Working with video, drawing and software, Portuguese-Brazilian Yara Veloso (b. 1993, Lisbon) looks into the (dis)comfort that arises when humanity and technology meet. Having studied Design at the KABK (Royal Academy Den Hague), followed by a Masters in Graphic Design at Werkplaats Typografie (Arnhem), her practice oscillates between making interactive webpages, conceiving visual identities, and creating immersive (and often participatory) installations or happenings.

For a species in constant development; technology has always provided us with tools to tighten our grip on the world, to make sense of the chaos. Embodying human intervention, its history goes hand-in-hand with the evolution of language: from clay line and finger marks on caves, to cuneiform tablets, up to the written, and even the printed word. Technological advancements of the 20th century have diverted this human evolution in a way, by splitting our world into two parallel and reciprocal entities: the physical and the digital. A fascination with how this exponentially alters our consciousness and our way of being in the world, is at the root of Veloso’s work. Occupied with language and its structuring of our perception, she explores how thought-processes are rewired through the fusion between mankind and computers.

Defying a moralistic stance, Veloso is rather intrigued by the awkwardness and clumsiness that sometimes occurs in this encounter. Like observing a first date where an attempted smooth kiss goes wrong, noses bumping into each other. Through humor, she casts a playful eye onto the constructed-ness of those systems that we all have come to take for granted. Systems we can no longer live without, systems we have internalised to the point that they are integral to our functioning. What logic has motivated these inventions? From a sober distance, and especially when in use by large groups of people simultaneously, these “solutions” of human engineering look rather absurd. Human evolution, high on a spiked cocktail of steroids. Perhaps the advancement is going too fast?

The question of agency arises. What happened to the Future? (2019), in collaboration with Vera Van de Seyp looks at the archive of Poetry International through a new media lens. The project brings together crowdsourced words, an interactive and participatory chatbot poem (Life is Given to Us Humans) and a video showing the algorithm on the loose. For these new developments don’t halt our relentless urge to leave a trace of ourselves into this world. On the contrary, this urge gets even more frantic now that our imprints are both digital and physical. asdfghjkl (2023, ongoing) is a growing database collecting these reminders of human existence, probing the question of “who’s directing who” in this continuous, and seemingly ephemeral amalgam of content creation. Frue/Talse Portal and Ynoes (2023) make these traces physical again. These large steel panels doodle-like drawings of our physical receptors - eyes, hands and ears - in bright colours, obstructing and rearranging our viewing of reality - in this case, the exhibition.

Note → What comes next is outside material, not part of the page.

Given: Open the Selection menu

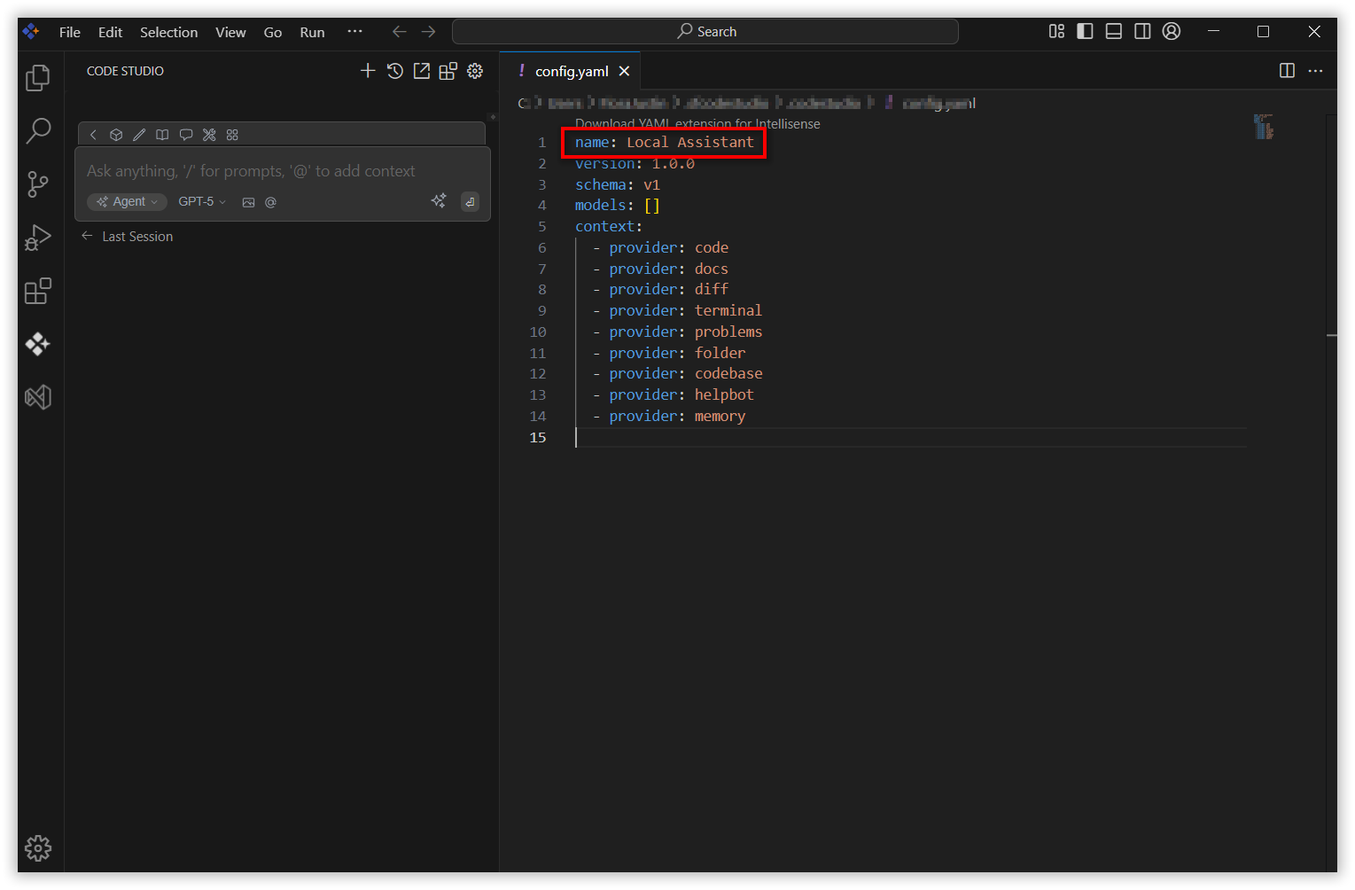Looking at the screenshot, I should [168, 32].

Veloso considers technological add-ons as new extensions of our senses. They envelop and slowly suffocate us in a tightly wrapped filter. Being the new architecture of our society, they don’t only run parallel to the physical world, but are exceedingly intertwined with it. Weird-looking ergonomic inventions are another recurring motif in Veloso’s work, often blown up into grotesque proportions. A phone on our arm recording our heartbeat and itinerary whilst running, is turned into a bulky iPad strapped to the pillars of a building in Hug (2021). The ideal positioning for hands on a keyboard deviates into new iconography in The Way Things are Going (2022), referring to John Ruskins’ statement that whilst drawing, a line should always have a destination. And so asks the artist, what direction are we going? From a distance and isolated from their everyday use, these inventions and rules look so random. Qwerty or Azerty? It’s all very confusing.